NewSpace creates a new Space for shapes to exist in and be tested against in.
Add adds the designated Shapes to the Space. You cannot add the Space to itself.
AddTags sets the provided tags on all Shapes contained within the Space.
Clear "resets" the Space, cleaning out the Space of references to Shapes.
ClearTags removes all tags from all Shapes within the Space.
Contains returns true if the Shape provided exists within the Space.
Filter filters out a Space, returning a new Space comprised of Shapes that return true for the boolean function you provide. This can be used to focus on a set of object for collision testing or resolution, or lower the number of Shapes to test by filtering some out beforehand.
FilterByTags filters a Space out, creating a new Space that has just the Shapes that have all of the specified tags.
FilterOutByTags filters a Space out, creating a new Space that has just the Shapes that don't have all of the specified tags.
Get allows you to get a Shape by index from the Space easily. This is a convenience function, standing in for (*space)[index].
GetCollidingShapes returns a Space comprised of Shapes that collide with the checking Shape.
GetData returns the pointer to the object contained in the Data field of the first Shape within the Space. If there aren't any Shapes within the Space, it returns nil.
GetTags returns the tag list of the first Shape within the Space. If there are no Shapes within the Space, it returns an empty array of string type.
GetXY returns the X and Y position of the first Shape in the Space. If there aren't any Shapes within the Space, it returns 0, 0.
HasTags returns true if all of the Shapes contained within the Space have the tags specified.
IsColliding returns whether the provided Shape is colliding with something in this Space.
Length returns the length of the Space (number of Shapes contained within the Space). This is a convenience function, standing in for len(*space).
Move moves all Shapes in the Space by the displacement provided.
Remove removes the designated Shapes from the Space.
RemoveTags removes the provided tags from all Shapes contained within the Space.
Resolve runs Resolve() using the checking Shape, checking against all other Shapes in the Space. The first Collision that returns true is the Collision that gets returned.
SetData sets the pointer provided to the Data field of all Shapes within the Space.
SetXY sets the X and Y position of all Shapes within the Space to the position provided using the first Shape's position as reference.
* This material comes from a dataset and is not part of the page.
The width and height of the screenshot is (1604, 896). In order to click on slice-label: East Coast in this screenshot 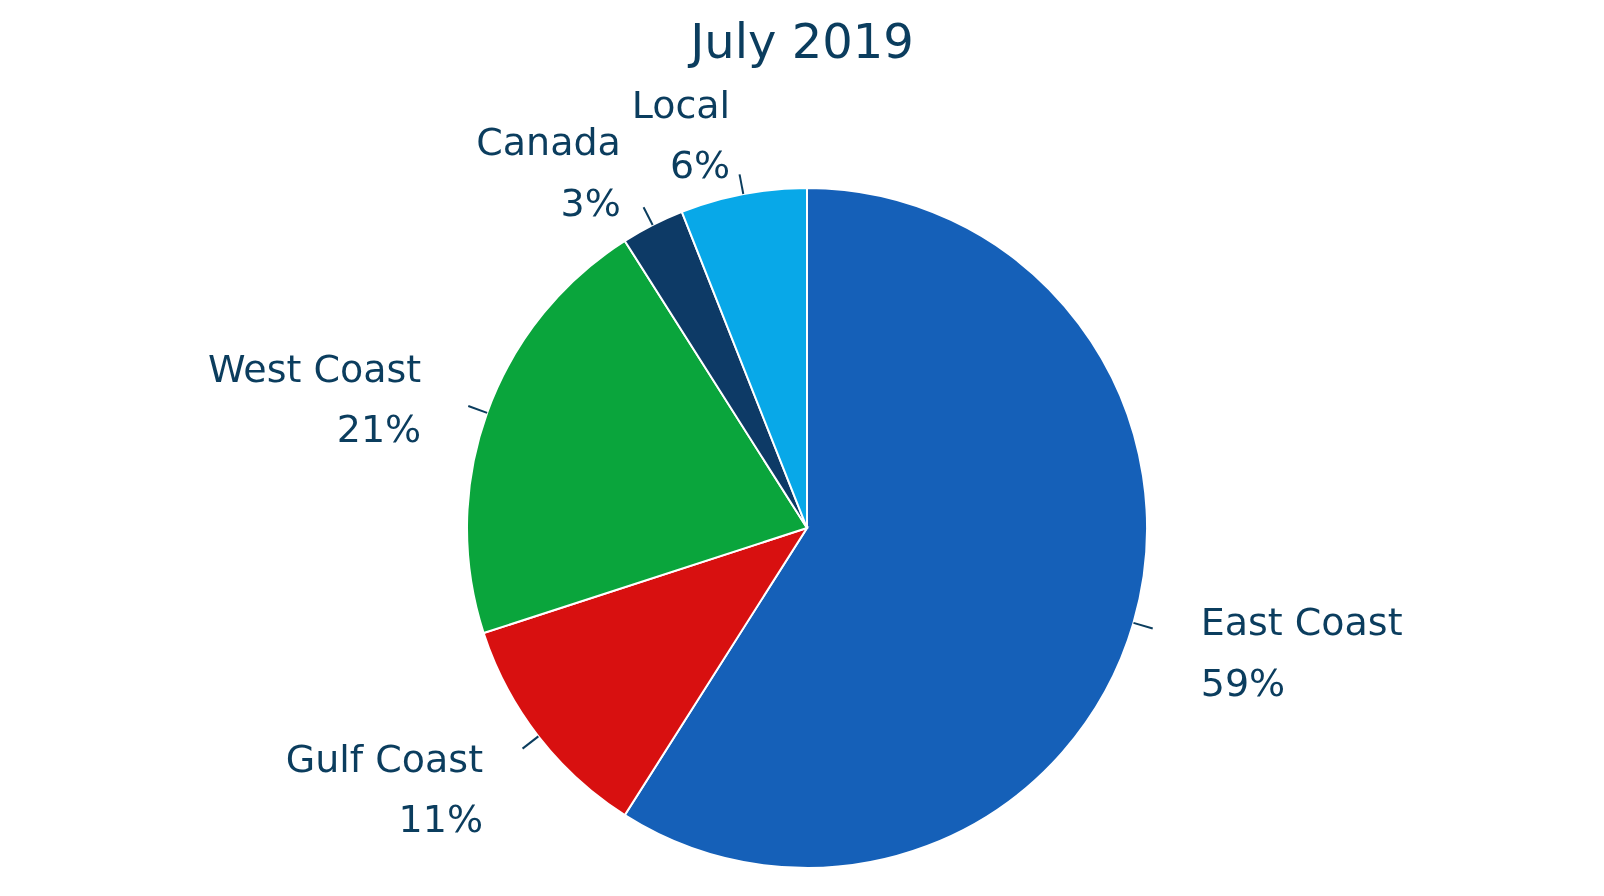, I will do `click(1302, 622)`.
Basically, it moves the first Shape within the Space to the target location and then moves all other Shapes by the same delta movement.
WouldBeColliding returns true if any of the Shapes within the Space would be colliding should they move along the delta X and Y values provided (dx and dy).
☞ Line.IsColliding() and Line.GetIntersectionPoints() doesn't work with Circles.
☞ Line.IsColliding() and Line.GetIntersectionPoints() fail if testing two lines that intersect along the exact same slope.